Tasks ▸
1 – From the excerpt on third-harmonic generation, set down the passage that begins at the words "Next, using the" and stops after "the UV field.".
2 – According to the excerpt on third-harmonic generation, what is the optimal UV field intensity for N_osc = 30?
3 – Render this sentence from the excerpt on third-harmonic generation in Spanish: "At a fixed intensity, with an increasing duration of the UV field pulse, the optimal detuning from the resonance frequency increases."

Page excerpt ▸

Next, using the expansion of the wave function in terms of the basis of stationary states, we study the dependence of the conditions that maximize the energy of the third harmonic in the spectrum of the dipole acceleration of an atom on the duration of the constant amplitude interval in the UV field envelope (parameter N_osc, see (3)). Figure 8 for three values of N_osc = 10, 30, and 100 shows the dependences of (i) the frequencies of the resonant three-photon transition |1s²〉–|1s2p〉 and (ii) the frequencies of the UV field that maximize the energy of the third harmonic in the dipole acceleration spectrum on the intensity of the UV field.

The resonance frequencies of the three-photon transition |1s²〉–|1s2p〉 for different durations of the UV field envelope practically coincide, which is due to the short establishing time of the dynamic Stark effect [50]. Some difference in the transition frequency is observed for the shortest pulse (N_osc = 10) and is explained by the fact that the total duration of the intervals of turning on and off the UV field (3 + 3 = 6 carrier cycles) in this case is comparable to the duration of the constant amplitude interval (10 carrier cycles). Accordingly, the time-average intensity of the UV field turns out to be noticeably lower than the peak intensity, and the Stark effect at the same peak intensity is weaker than for UV field pulses with a longer duration of the constant amplitude interval. At the same time, jumps in the position of the resonance frequency in the longest pulse (N_osc = 100) with an intensity of the order of 10¹⁵ W/cm² are explained by the extremely high, exceeding 99.99%, probability of single ionization of the atom and the unreliability of the algorithm for determining the resonance frequency under such conditions.

The dependences of the UV field frequencies that maximize the third harmonic energy differ more significantly for different durations of the UV field envelope. At a fixed intensity, with an increasing duration of the UV field pulse, the optimal detuning from the resonance frequency increases. At the same time, the optimal intensity of the UV field decreases with increasing envelope duration; namely, for N_osc =10, 30, and 100, the optimal values are I_UV = 3.5 × 10¹⁴ W/cm², 2 × 10¹⁴ W/cm², and 10¹⁴ W/cm², respectively. To interpret these data, let us turn to Figure 9, which shows the time dependences of the populations of states |1s²〉, |1s2s〉, and |1s2p〉, as well as the total population of more highly excited bound states and the total population of states of the continuum (a,c) and electron dipole acceleration as a function of time (b,d). Figure 9a,b correspond to the UV field pulse of the shortest duration considered, N_osc = 10, while Figure 9c,d are plotted for the case of N_osc = 100.

Listed records ▸
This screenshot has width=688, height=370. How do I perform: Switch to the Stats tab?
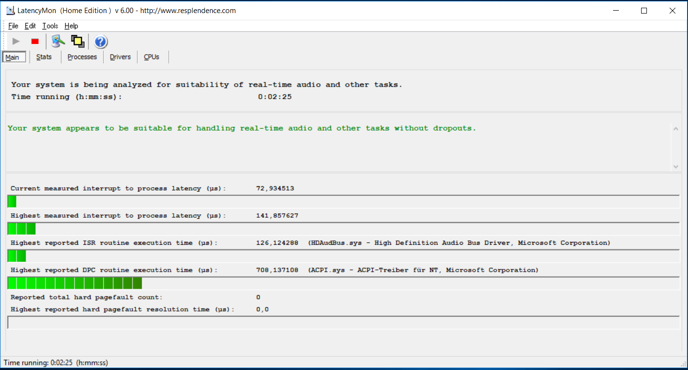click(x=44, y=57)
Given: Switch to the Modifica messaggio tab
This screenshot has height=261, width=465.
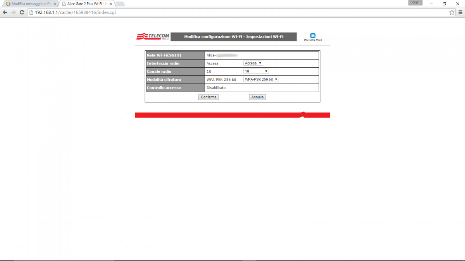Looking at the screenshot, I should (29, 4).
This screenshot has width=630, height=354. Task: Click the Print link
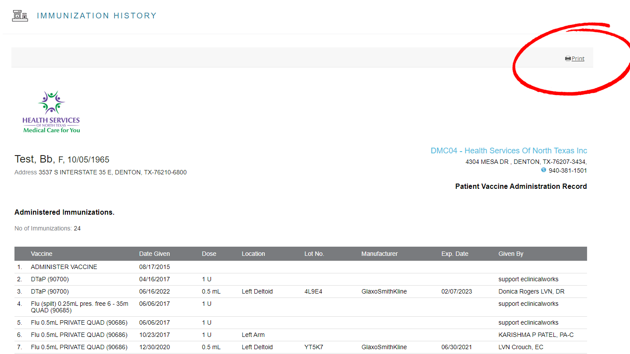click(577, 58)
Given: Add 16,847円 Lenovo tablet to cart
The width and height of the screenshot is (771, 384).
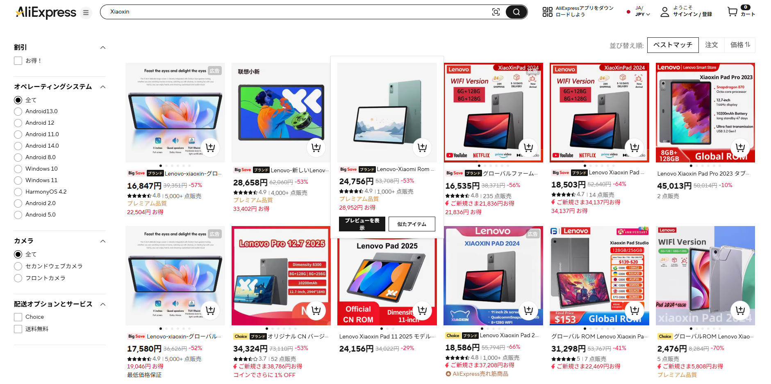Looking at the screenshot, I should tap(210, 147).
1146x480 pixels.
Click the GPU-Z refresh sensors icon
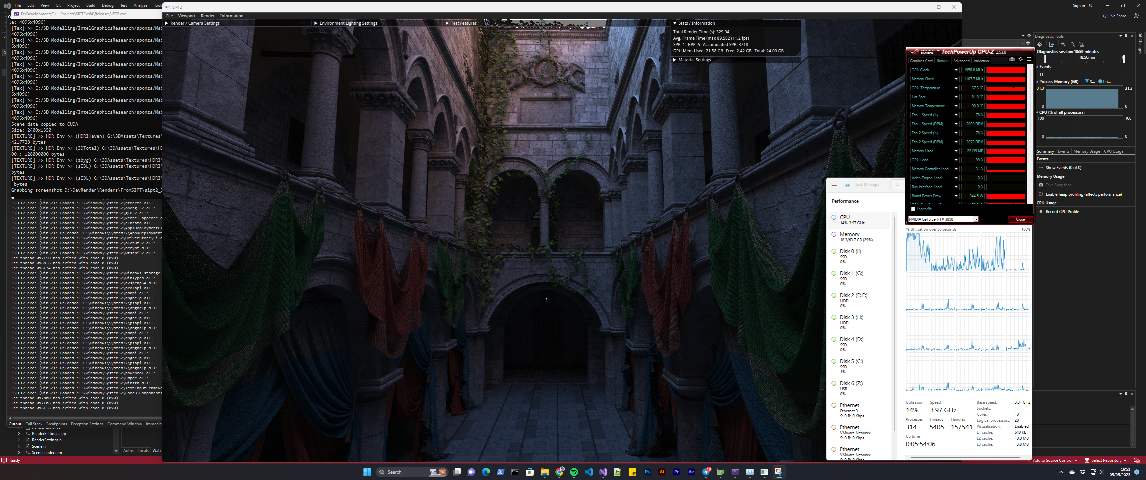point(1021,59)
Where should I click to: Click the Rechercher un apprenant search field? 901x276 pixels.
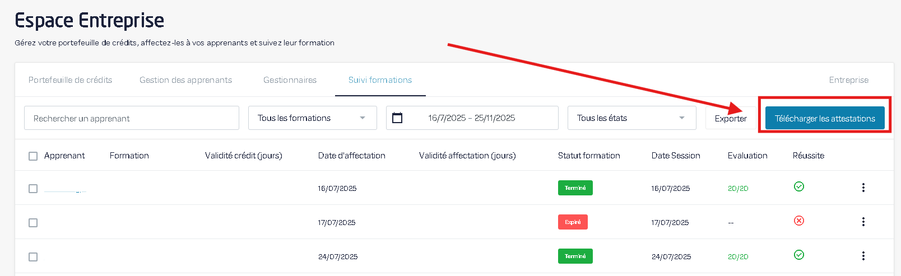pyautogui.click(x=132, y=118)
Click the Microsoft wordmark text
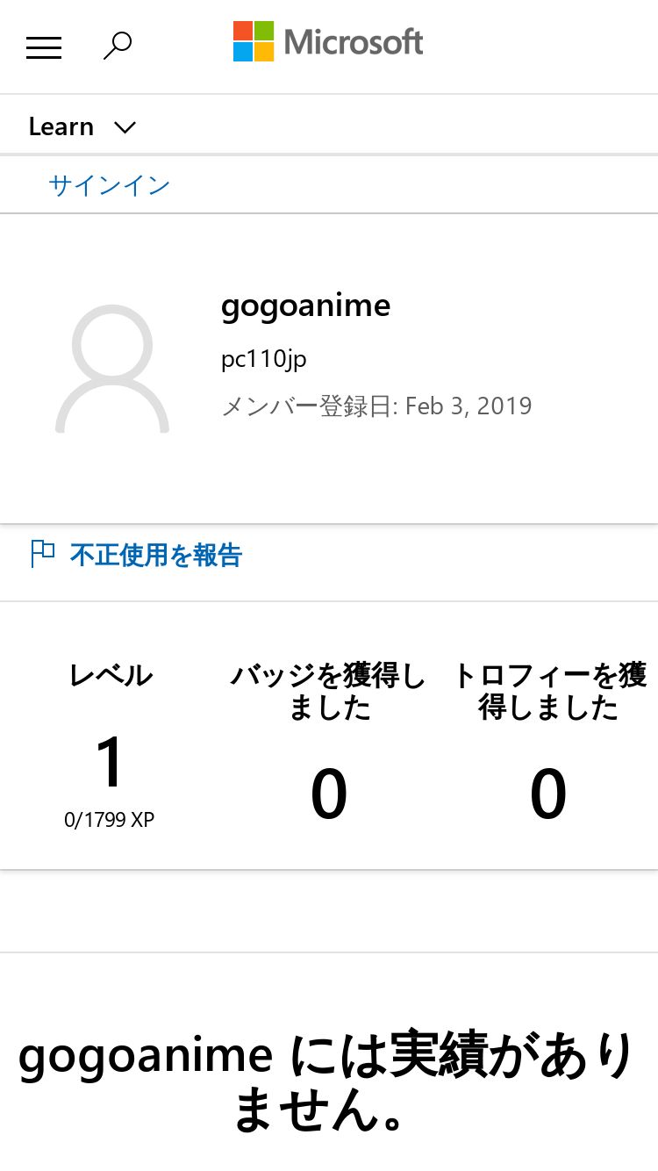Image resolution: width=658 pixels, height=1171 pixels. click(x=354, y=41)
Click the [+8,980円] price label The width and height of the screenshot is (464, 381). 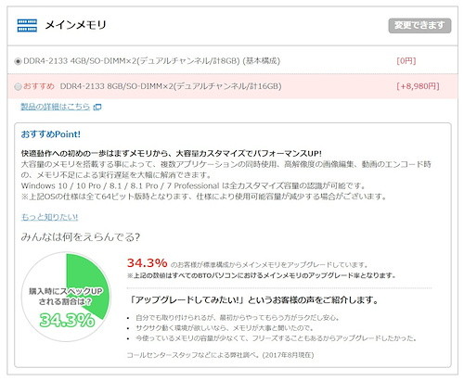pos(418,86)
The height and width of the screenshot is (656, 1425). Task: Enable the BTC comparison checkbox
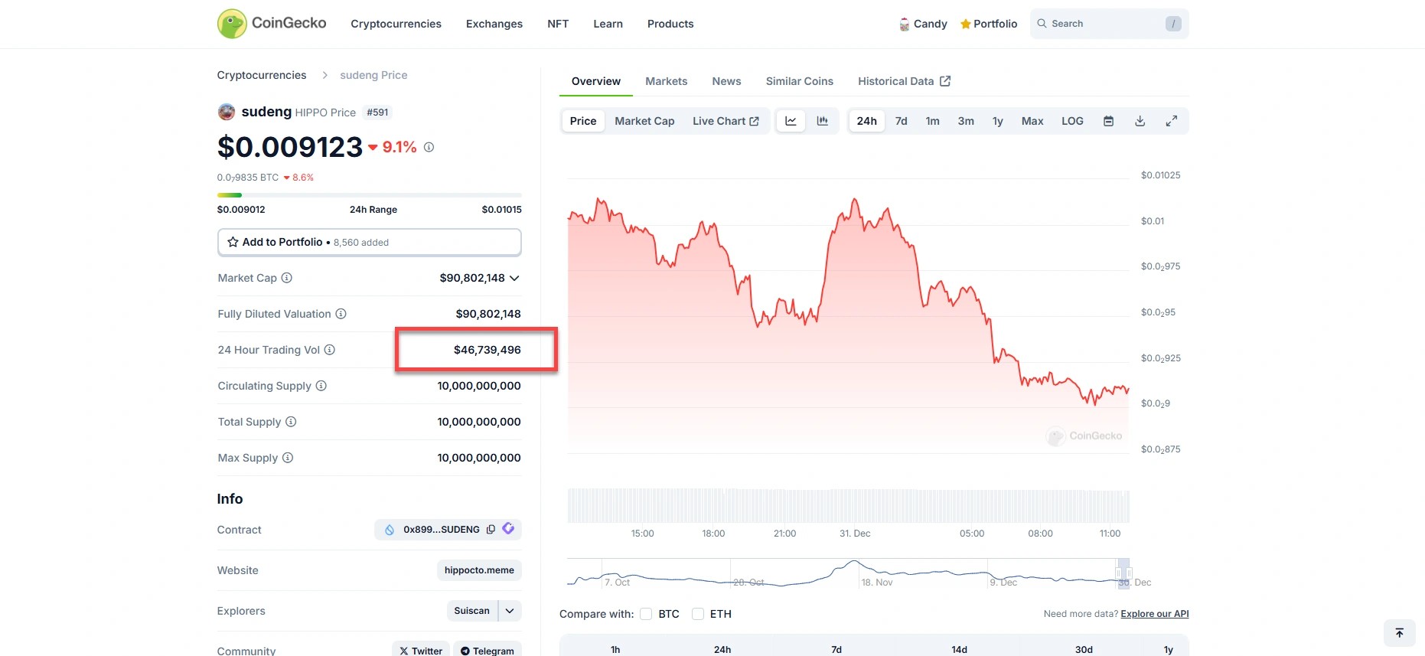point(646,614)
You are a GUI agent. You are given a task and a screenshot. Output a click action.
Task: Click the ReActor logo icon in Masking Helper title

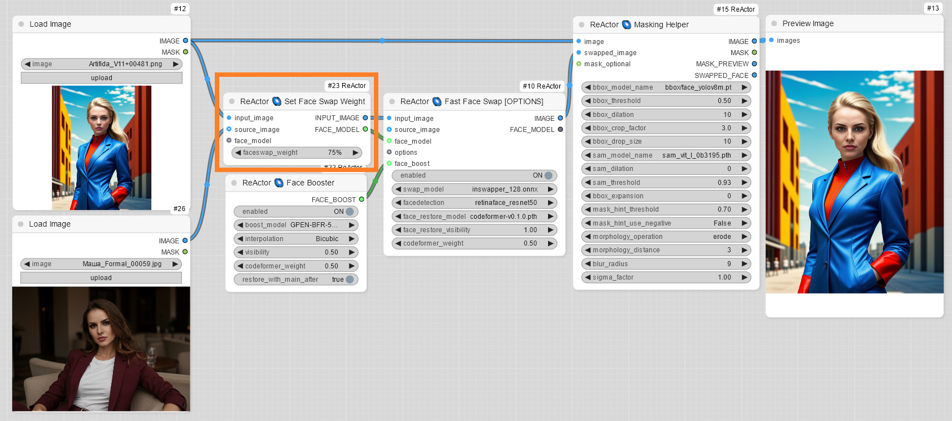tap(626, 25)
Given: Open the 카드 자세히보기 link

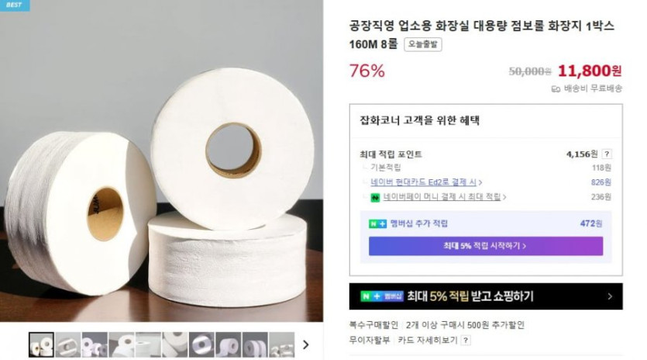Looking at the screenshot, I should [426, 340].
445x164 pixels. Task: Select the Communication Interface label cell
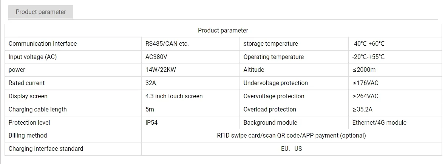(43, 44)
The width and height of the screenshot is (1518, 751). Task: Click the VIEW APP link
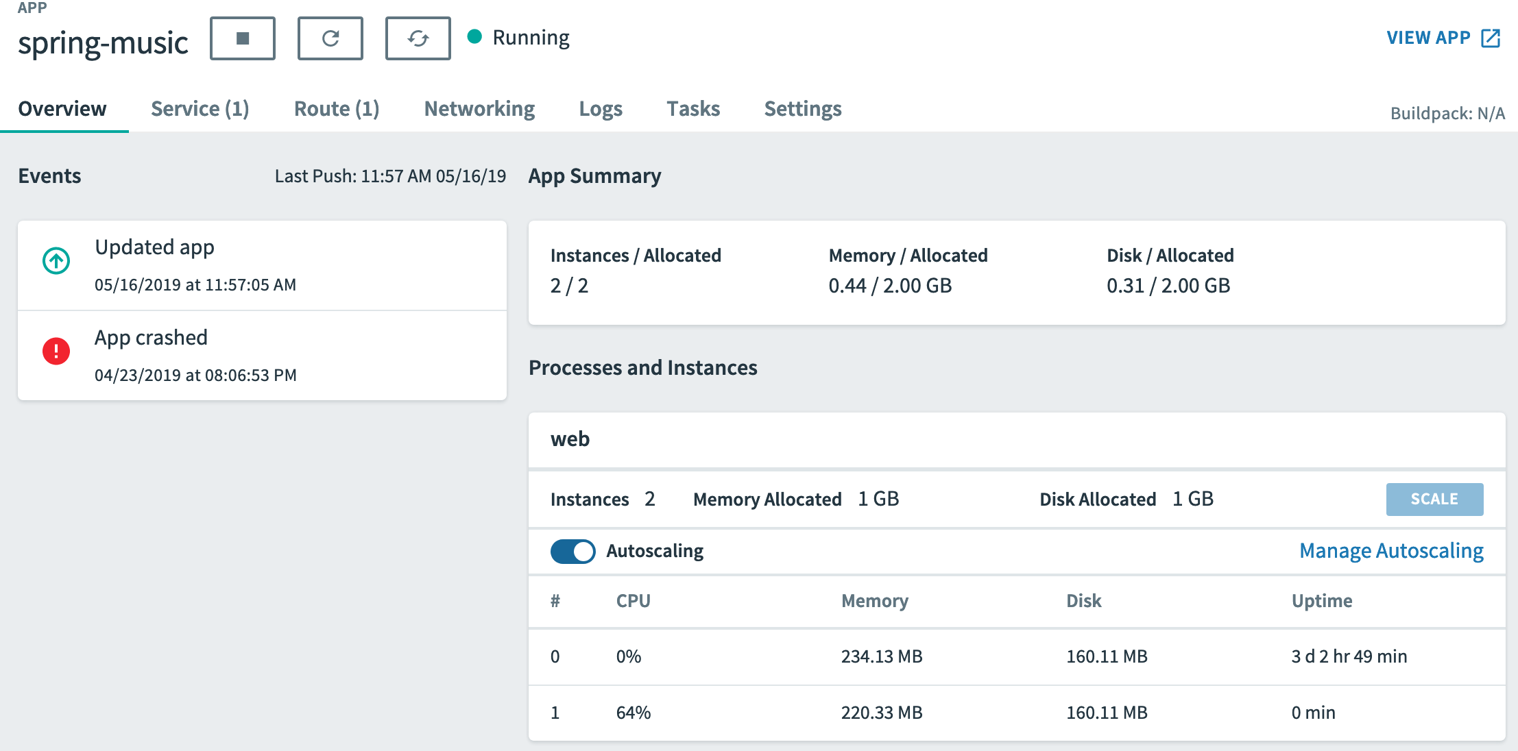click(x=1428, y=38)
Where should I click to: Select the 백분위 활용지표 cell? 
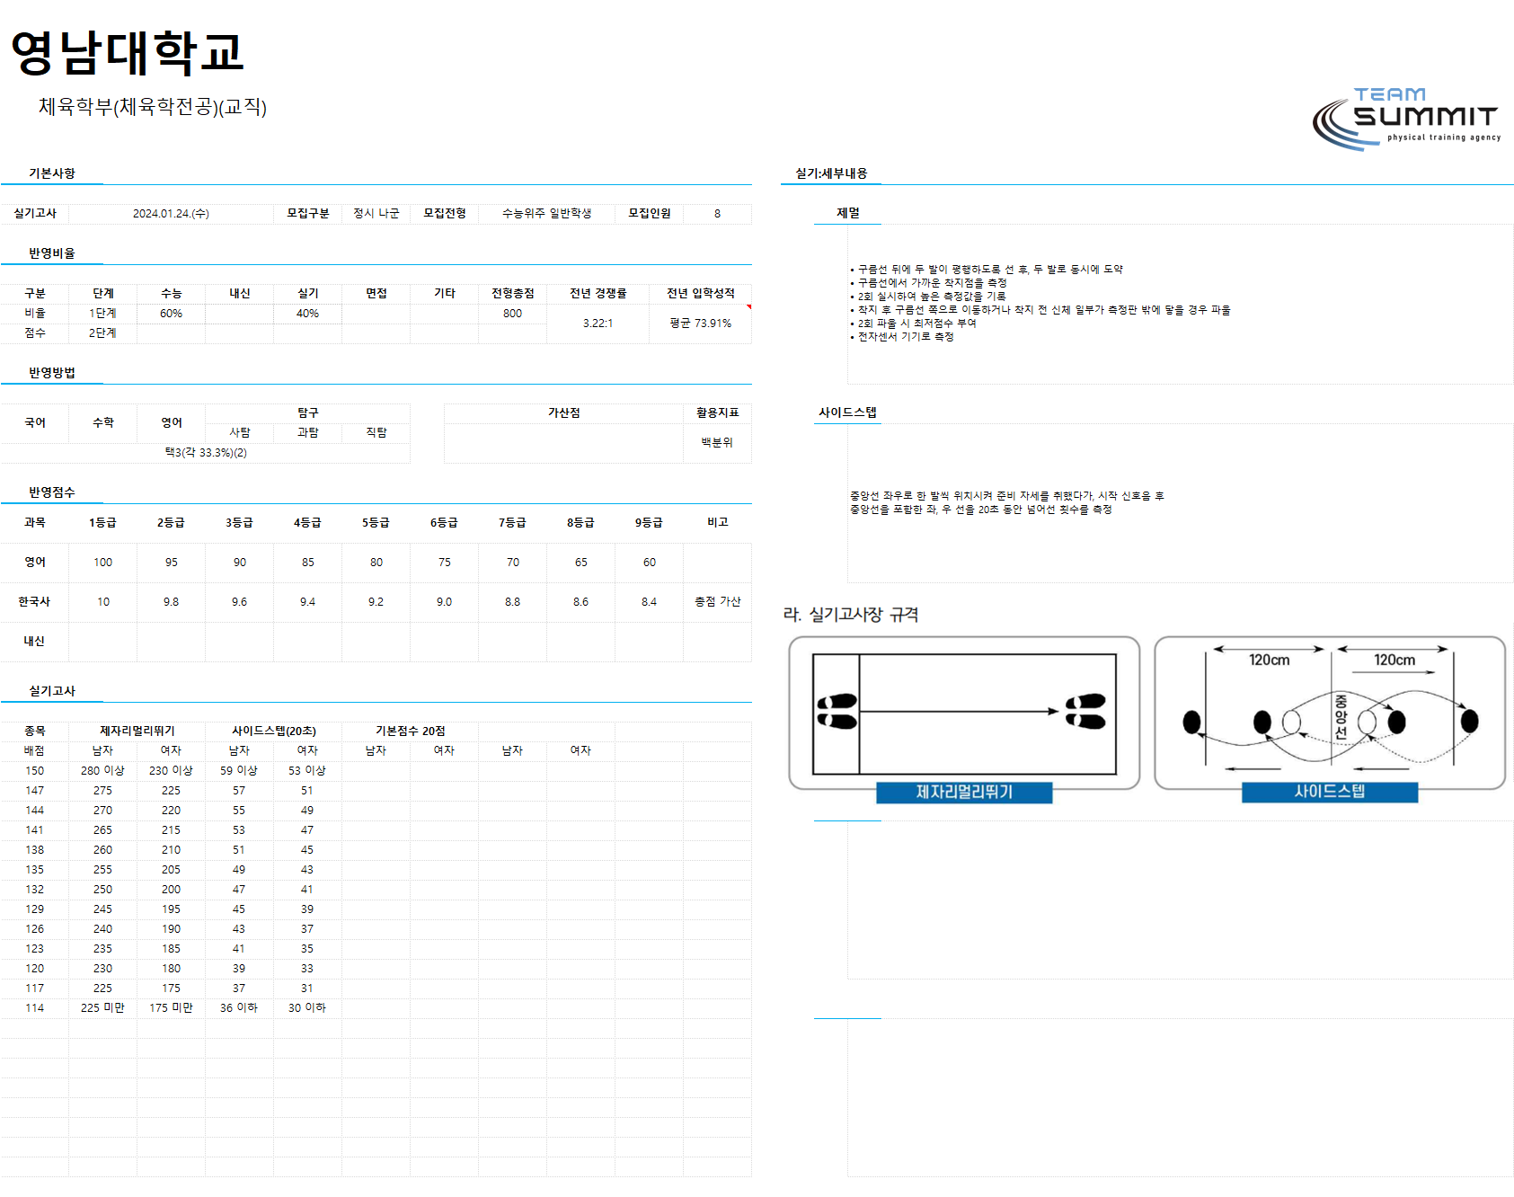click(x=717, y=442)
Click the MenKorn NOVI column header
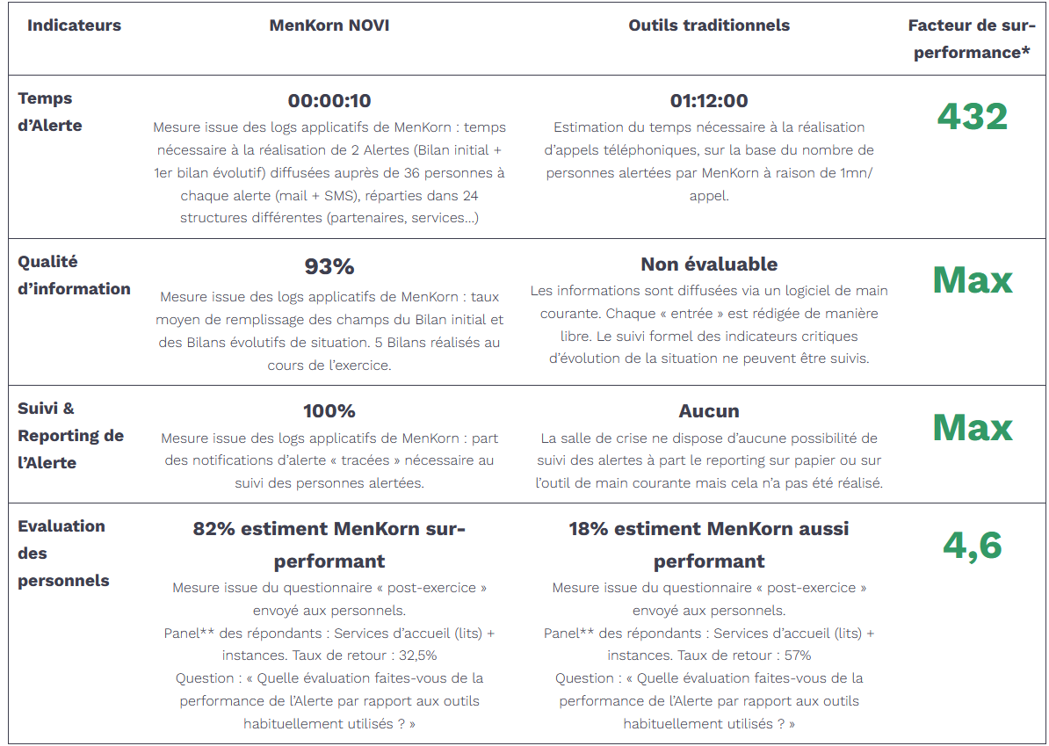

Answers provided ▸
1 –
Next, using the expansion of the wave function in terms of the basis of stationary states, we study the dependence of the conditions that maximize the energy of the third harmonic in the spectrum of the dipole acceleration of an atom on the duration of the constant amplitude interval in the UV field envelope (parameter N_osc, see (3)). Figure 8 for three values of N_osc = 10, 30, and 100 shows the dependences of (i) the frequencies of the resonant three-photon transition |1s²〉–|1s2p〉 and (ii) the frequencies of the UV field that maximize the energy of the third harmonic in the dipole acceleration spectrum on the intensity of the UV field.

2 – 2 × 10¹⁴ W/cm²

3 – A una intensidad fija, al aumentar la duración del pulso del campo UV, aumenta la desintonía óptima respecto de la frecuencia de resonancia.